Mentor Capital (MNTR) CEO adds shares, highlights Series Q conversion terms
Filing Impact
Filing Sentiment
Form Type
4
Rhea-AI Filing Summary
Mentor Capital, Inc. Chief Executive Officer and major shareholder Chester Billingsley reported open-market purchases of a total of 1,750 shares of common stock, at prices between $0.0809 and $0.0840 per share. Following these trades, he directly owns 3,188,846 shares of the company’s common stock.

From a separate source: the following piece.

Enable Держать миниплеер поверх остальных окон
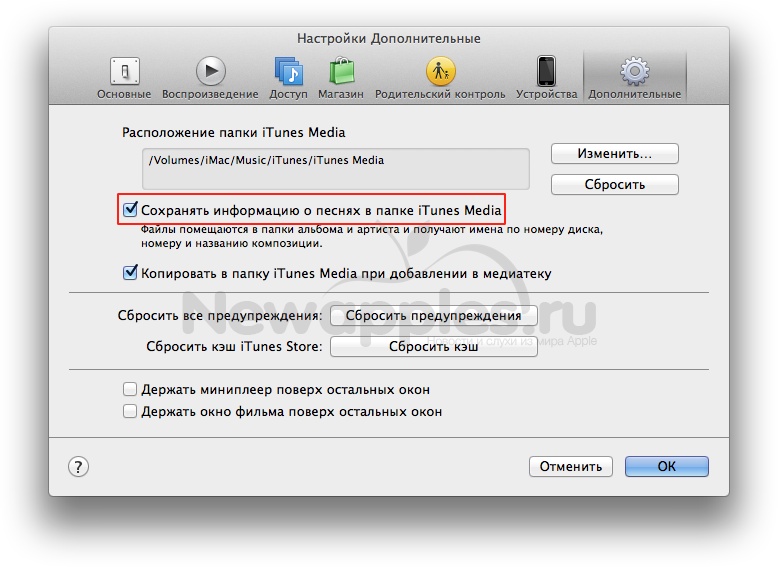This screenshot has height=567, width=778. click(129, 389)
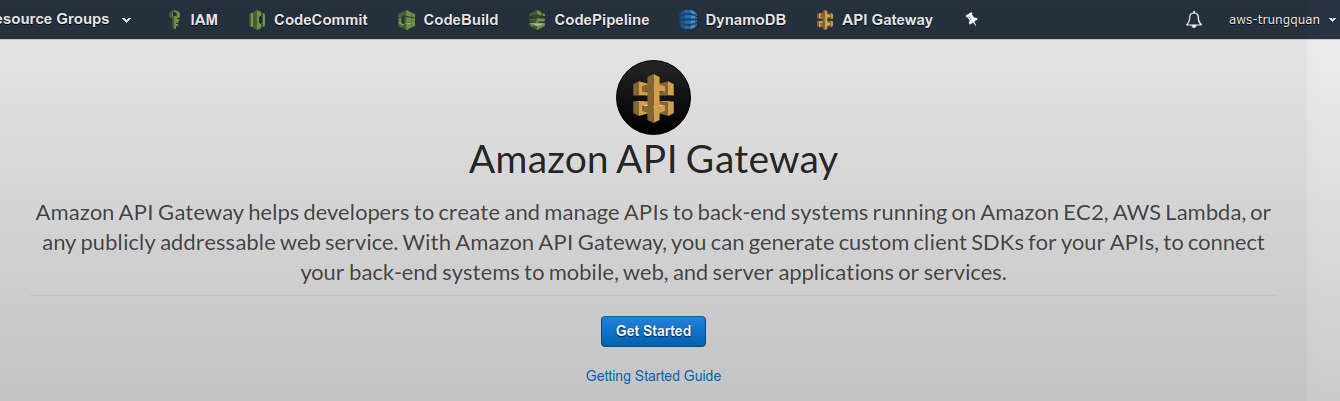Image resolution: width=1340 pixels, height=401 pixels.
Task: Expand the Resource Groups dropdown arrow
Action: point(126,20)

The filing also notes his direct holdings of Series D Warrants and Series Q Preferred Shares. According to the disclosure, on December 31, 2025, 11 Series Q Convertible Preferred Shares were eligible to be converted into 2,592,159 shares of Mentor Capital common stock at no additional cost.
Positive
- None.
Negative
- None.
Insider Trade Summary
Net Buyer: 1,750 shares ($145)
Net Buy
5 txns
Insider
Billingsley Chester
Role
Chief Executive Officer
Bought
1,750 shs ($145.36)
| Type | Security | Shares | Price | Value |
|---|---|---|---|---|
| Purchase | Common Stock | 500 | $0.0809 | $40.45 |
| Purchase | Common Stock | 1,200 | $0.084 | $100.80 |
| Purchase | Common Stock | 50 | $0.0821 | $4.11 |
| holding | Series D Warrants | -- | -- | -- |
| holding | Series Q Preferred Shares | -- | -- | -- |
Holdings After Transaction:
Common Stock — 3,188,846 shares (Direct);
Series D Warrants — 47,274 shares (Direct);
Series Q Preferred Shares — 2,592,159 shares (Direct)
Footnotes (1)
- Series Q Preferred Stock is convertible into Common Stock, at the option of the holder, at any time after the date of issuance of such share and prior to the of redemption of such share of Series Q Preferred Stock by the Company, into such number of fully paid and nonassessable shares of Common Stock as determined by dividing the Series Q Conversion Value by the Conversion Price at the time in effect for such share. The Series Q Preferred Shares can be converted into Common Stock at no additional cost. The Series Q Preferred Shares have no expiration date. The per share Series Q Conversion Value, as defined in the Certificate of Designation, shall be calculated by the Company at least once each calendar quarter. The per share Series Q Conversion Value shall be equal to the quotient of the Core Q Holdings Asset Value divided by the number of issued and outstanding shares of Series Q Preferred Stock. The Conversion Price of the Series Q Preferred Stock shall be at the product of one hundred and five percent and the closing price of the Common Stock of the Company on a date designated and published by the Company. On December 31, 2025, 11 Series Q Convertible Preferred Shares were eligible to be converted into 2,592,159 shares of the Company's Common Stock.
FAQ
What insider buying did Mentor Capital (MNTR) report in this Form 4?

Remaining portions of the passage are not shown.